La fantasia elementare dell'epoca lo consegna alla storia come Camoscio d'Abruzzo, per via delle agili scalate sulle cime del mito rosa. Ma di quel soprannome Vito non è poi così fiero. Non se lo sente addosso. Spiega sull'onda dell'allegoria: «Gazzella, lepre, camoscio sono immagini eleganti. Vanno bene per i Coppi. Io sono solo un lupo affamato, obbligato a mangiare l'asfalto, sperando così di mangiare davvero».
La corsa come lotta continua. La vita, pure. Quando scende di bicicletta, Vito trasporta la sua energia dinamitarda per le strade d'Abruzzo, movimentando tutti gli ambienti che frequenta. Da imprenditore avvia due aziende: una di liquori, l'«Amaro Vito Taccone», l'altra di abbigliamento sportivo, la «Vima». Da commentatore televisivo, non si ricorda un suo intervento a mezza voce. Da idolo sportivo della Regione, si batte e si sbatte per riportare il Giro in Abruzzo. E poi c'è l'ingresso in politica, prima con la maglia dei repubblicani, poi nelle liste civiche. Si candida a presidente della provincia dell'Aquila, inutilmente. A maggio di quest'anno prova a diventare sindaco di Avezzano, ancora inutilmente.
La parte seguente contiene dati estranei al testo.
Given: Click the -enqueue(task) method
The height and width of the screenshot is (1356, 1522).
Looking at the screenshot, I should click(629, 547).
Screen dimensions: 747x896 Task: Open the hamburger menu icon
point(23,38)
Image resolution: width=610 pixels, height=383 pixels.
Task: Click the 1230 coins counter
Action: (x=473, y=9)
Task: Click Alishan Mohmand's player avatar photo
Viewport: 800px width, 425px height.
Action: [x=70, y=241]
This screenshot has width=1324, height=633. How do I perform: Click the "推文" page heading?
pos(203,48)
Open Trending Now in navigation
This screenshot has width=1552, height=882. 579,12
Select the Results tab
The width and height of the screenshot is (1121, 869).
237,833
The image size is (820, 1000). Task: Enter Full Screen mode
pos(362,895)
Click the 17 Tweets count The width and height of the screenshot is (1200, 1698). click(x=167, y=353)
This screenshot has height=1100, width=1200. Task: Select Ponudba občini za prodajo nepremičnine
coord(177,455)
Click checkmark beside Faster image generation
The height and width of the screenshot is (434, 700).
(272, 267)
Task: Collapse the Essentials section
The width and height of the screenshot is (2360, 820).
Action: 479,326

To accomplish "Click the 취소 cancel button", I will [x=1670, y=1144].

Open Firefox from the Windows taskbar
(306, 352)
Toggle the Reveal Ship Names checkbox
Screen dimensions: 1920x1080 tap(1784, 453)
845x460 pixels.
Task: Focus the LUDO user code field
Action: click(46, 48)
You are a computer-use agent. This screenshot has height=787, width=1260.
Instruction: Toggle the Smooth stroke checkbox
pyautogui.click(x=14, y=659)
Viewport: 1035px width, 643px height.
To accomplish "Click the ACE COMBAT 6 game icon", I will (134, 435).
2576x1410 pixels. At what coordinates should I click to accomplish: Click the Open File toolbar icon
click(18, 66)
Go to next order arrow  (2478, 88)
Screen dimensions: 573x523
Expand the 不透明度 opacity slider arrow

Purtroppo, la grande popolarità gli torna addosso soltanto per le manette. Con la giustizia ha da sempre lo stesso rapporto che aveva all'epoca con Zandegù: colluttazioni continue. In passato, si ricordano denunce per rissa e per escandescenze varie. Chi lo conosce non si stupisce neppure stavolta: l'accusa di riciclare merce taroccata viene inquadrata nel personaggio, eterno pasticcione, inguaribile arruffone. Spesso, inesorabile impiastro.
Anche nella deriva giudiziaria, però, non perde mai l'istinto della dignità. Non pretende l'assoluzione: chiede solo un processo. Ma subito, prima che la sua reputazione sia compromessa per sempre. «Non voglio fare la fine di Tortora», scrive disperato sul cartello, nella plateale mattinata dell'incatenazione. Protesta inutile, un grido perso nel vuoto. Dice adesso il figlio: «Non dormiva più la notte: ce l’hanno ucciso». Povero Vito.

Gli sopravviverà un altro Processo, e qualche vecchia biglia nascosta sotto la sabbia, a due passi dal mare.